Supplied text:
-----

Treadmills Handle the Rat Race

Exercise helps prevent burnout and depression and may improve productivity of employees

(RxWiki News) If you feel like you're your thoughts are caught in a hamster wheel, it may be time to hop on a pair of real wheels - and use physical exercise to stave off burnout.

A pair of researchers in Israel have discovered that workers who exercise at least four hours a week are about half as likely to experience burnout or depression.

"Exercise a minimum of 2.5 hours a week to avoid burnout."

Burnout occurs when a person becomes physically, cognitively and emotionally exhausted - a different, but related, condition to the clinical mood disorder known as depression.

Two researchers, Dr. Sharon Toker from the Recanati Faculty of Management at Tel Aviv University and Dr. Michal Biron from the University of Haifa in Israel, initially set out to investigate the relationship between depression and burnout.

They gave questionnaires to 1,632 healthy Israeli workers who went to a medical clinic for a check-up, and then Toker and Biron followed up with these participants three more times over the next nine years.

They aimed to study the personal, occupational and psychological states of the participants, but they found out much more when they inquired about participants' activity levels.

Not surprisingly, the researchers found a predictive association between depression and job burnout: an increase in one results in an increase in the other.

But then they classified the participants by the amount of physical activity they engaged in each week; they defined that activity as anything that increased the heart rate and made them break a sweat.

-----

Questions to answer:
1 > In the article on exercise and burnout, how many workers received questionnaires from the researchers?
2 > Continue the article on exercise and burnout from the point where it stops.

Information:
-----

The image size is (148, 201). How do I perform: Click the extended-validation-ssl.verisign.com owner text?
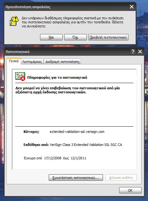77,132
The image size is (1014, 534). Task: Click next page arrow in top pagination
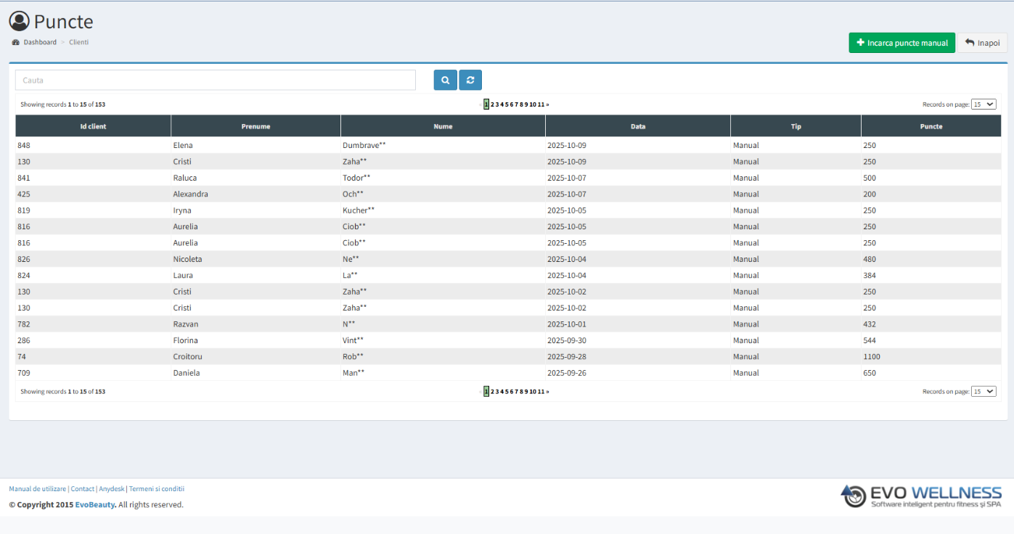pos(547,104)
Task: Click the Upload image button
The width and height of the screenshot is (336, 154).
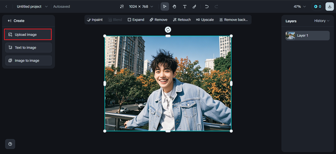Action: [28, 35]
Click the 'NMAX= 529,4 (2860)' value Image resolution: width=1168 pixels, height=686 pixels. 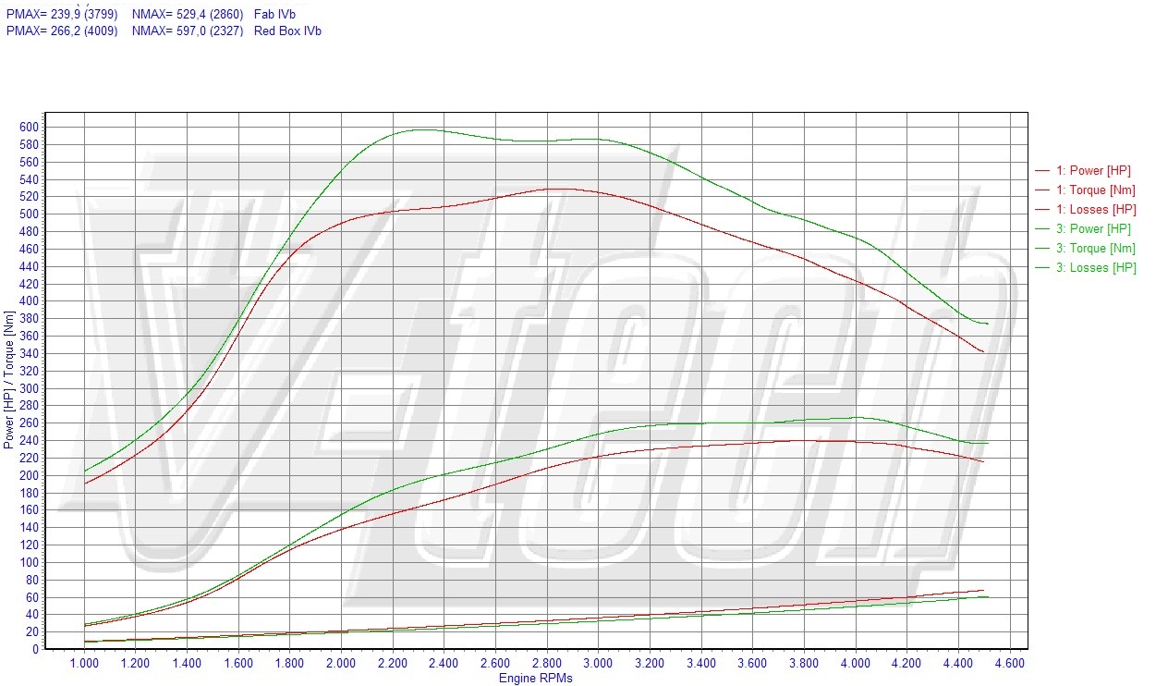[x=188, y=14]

-----

Answers by item number:
1 > 1,632 healthy Israeli workers.

2 >
One group was comprised of those who did not exercise at all; one did 75 to 150 minutes weekly; another did 150 to 240 minutes weekly; and the fourth did 240 minutes or more weekly.

The sedentary group had the highest rates of both depression and burnout, and the researchers found a direct correlation between the amount of physical activity the participants engaged in and the likelihood that they would experience depression or burnout.

The more a person exercised, the less likely they were to be depressed or to burn out. The pattern began to emerge after a minimum of 150 minutes of exercise, but those with over four hours of weekly physical activity had virtually no depression or burnout at all.

Dr. Toker said employers who subsidize gym memberships, build a gym at their company and/or provide scheduling flexibility so employees can work out will likely find they have more productive employees who are better for the business.

She also suggests that any worker feeling stressed find a way to add physical activity to their schedules to help manage the stress.

Otherwise, people risk entering a "spiral of loss," where losing one resource, whether it's a job or a loved one, can cause a person to lose other resources, such as relationships, self-esteem, or possessions like their home.

Toker and Biron's research appears in the January 9 issue of the Journal of Applied Psychology. Their study was supported by grants from the Henry Crown Institute of Business Research in Israel, the Israel Science Foundation and the Israel National Institute for Health Policy and Health Services. No conflicts of interest were noted.